- **Source**:

<<<<

1.Introduction

Many people have heard about the concept of GDP(gross domestic product), which is a measurement of a country’s productivity level. Also, there are many other indices which could represent the price level of a country, consumers’ standard of living, etc. From these indices, Economists and Econometricians are able to analyze the trend of a country’s Economy and Effectivity in the long run and do the do the prediction. Here, we are introducing a new index: The Michigan Consumer Sentiment Index (MCSI). It is a monthly survey of the U.S. consumer confidence levels conducted by the University of Michigan. It is based on telephone surveys that gather information on consumer expectations regarding the overall economy. The base index is 100 and based on Year 1966. The index, introduced in 1946 by George Katona at the university, is designed to capture the mood of American consumers with regard to their economic well-being and outlook. Whether the sentiment is optimistic, pessimistic or neutral, it signals general information about near-term consumer spending plans (Kenton, 2019).Each month a minimum of 500 phone interviews are conducted across the continental U.S. There are around 50 core questions that cover three broad areas of consumer sentiment: personal finances, business condition, and buying conditions (Kenton, 2019). Therefore, as a leading index, we can investigate the impact of the demand of market on the trend of Economic business cycle.

The dataset is downloaded from Federal Reserve Bank of St. Louis (FED) Economic Research website (University of Michigan, 2019). The data was collected each month from 1st January, 1978 to 1st January, 2020.

2.Objectives

The goal of this study is to perform a time-series analysis of the Michigan Consumer Sentiment Index (MCSI). To explore more information on how consumer sentiment changing over time, we will apply basic time-series models(such as basic ARMA model) and techniques(such as detrend) to the data. Then, we will check stationarity of monthly sentiment series by either root test or Dickey-Fuller test even we haven’t covered yet. If our data indicates some trend effects, we should do ARIMA model to deal with the non-stationarity problem, at least we can try to solve it. Now, we could do model-selecting by AIC table and model-checking plots to assess different fitted models of the differenced series. Finally,we will further assess whether monthly consumer sentiment exhibits certain cyclical or periodic behavior so that we could add SARIMA model to adjust our seasonality change. The average length of the stochastic cycles will be obtained and hence, we could validate the model by comparing the predicted values to the actuals.

3.Data Analysis

3.1 Descriptive Statistics

#Detrend series 
chg<-diff(csent)
schg<-diff(chg, 4)
summary(csent)
##    Min. 1st Qu.  Median    Mean 3rd Qu.    Max. 
##   61.20   76.40   93.00   88.38   97.15  112.00
summary(schg)

>>>>

Records locating words and elements
<<<<

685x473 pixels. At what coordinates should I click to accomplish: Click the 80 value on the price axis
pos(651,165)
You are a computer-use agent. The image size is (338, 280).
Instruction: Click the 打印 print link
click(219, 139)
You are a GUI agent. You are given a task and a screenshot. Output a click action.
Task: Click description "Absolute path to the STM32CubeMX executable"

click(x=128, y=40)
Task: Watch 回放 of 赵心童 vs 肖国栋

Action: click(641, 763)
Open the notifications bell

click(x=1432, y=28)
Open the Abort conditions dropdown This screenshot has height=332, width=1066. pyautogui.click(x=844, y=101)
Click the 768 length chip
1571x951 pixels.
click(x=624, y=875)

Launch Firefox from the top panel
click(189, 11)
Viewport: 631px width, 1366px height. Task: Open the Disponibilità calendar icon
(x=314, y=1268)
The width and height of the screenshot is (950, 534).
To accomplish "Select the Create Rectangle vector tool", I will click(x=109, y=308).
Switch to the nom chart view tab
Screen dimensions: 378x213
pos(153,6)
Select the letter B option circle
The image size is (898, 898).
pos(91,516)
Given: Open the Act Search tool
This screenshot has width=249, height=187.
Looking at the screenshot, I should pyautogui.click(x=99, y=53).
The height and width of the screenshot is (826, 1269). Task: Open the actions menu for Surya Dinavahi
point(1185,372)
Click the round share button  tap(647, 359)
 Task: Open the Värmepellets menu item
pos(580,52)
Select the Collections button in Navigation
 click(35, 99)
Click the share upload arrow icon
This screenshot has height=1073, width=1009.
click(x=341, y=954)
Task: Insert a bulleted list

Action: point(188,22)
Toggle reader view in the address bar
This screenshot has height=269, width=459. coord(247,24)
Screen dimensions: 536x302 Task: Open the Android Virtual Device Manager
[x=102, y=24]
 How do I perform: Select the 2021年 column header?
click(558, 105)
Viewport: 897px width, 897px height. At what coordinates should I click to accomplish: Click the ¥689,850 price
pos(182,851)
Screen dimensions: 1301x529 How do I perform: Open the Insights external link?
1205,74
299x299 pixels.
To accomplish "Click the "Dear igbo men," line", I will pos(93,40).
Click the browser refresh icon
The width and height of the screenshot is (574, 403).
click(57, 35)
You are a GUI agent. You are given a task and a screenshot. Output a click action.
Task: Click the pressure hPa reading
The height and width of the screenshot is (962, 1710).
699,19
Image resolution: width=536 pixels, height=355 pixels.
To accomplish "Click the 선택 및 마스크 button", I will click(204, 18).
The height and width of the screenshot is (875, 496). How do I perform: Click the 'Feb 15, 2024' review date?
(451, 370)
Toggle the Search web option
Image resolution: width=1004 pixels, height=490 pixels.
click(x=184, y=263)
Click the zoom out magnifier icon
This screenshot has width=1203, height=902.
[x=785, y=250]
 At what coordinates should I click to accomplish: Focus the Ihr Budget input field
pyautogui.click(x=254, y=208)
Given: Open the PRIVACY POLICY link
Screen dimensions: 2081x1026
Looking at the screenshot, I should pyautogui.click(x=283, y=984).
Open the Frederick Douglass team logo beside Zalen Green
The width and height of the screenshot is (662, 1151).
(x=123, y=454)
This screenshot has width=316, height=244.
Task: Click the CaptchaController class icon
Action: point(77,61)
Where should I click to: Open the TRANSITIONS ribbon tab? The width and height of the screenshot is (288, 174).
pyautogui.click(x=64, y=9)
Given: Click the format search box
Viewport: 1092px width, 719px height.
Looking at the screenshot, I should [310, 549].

>>>>

- **Given exercise**: Repeat everything in the consumer sentiment analysis from "The dataset is" down to "1st January, 2020.".

- **Result for this task**:
The dataset is downloaded from Federal Reserve Bank of St. Louis (FED) Economic Research website (University of Michigan, 2019). The data was collected each month from 1st January, 1978 to 1st January, 2020.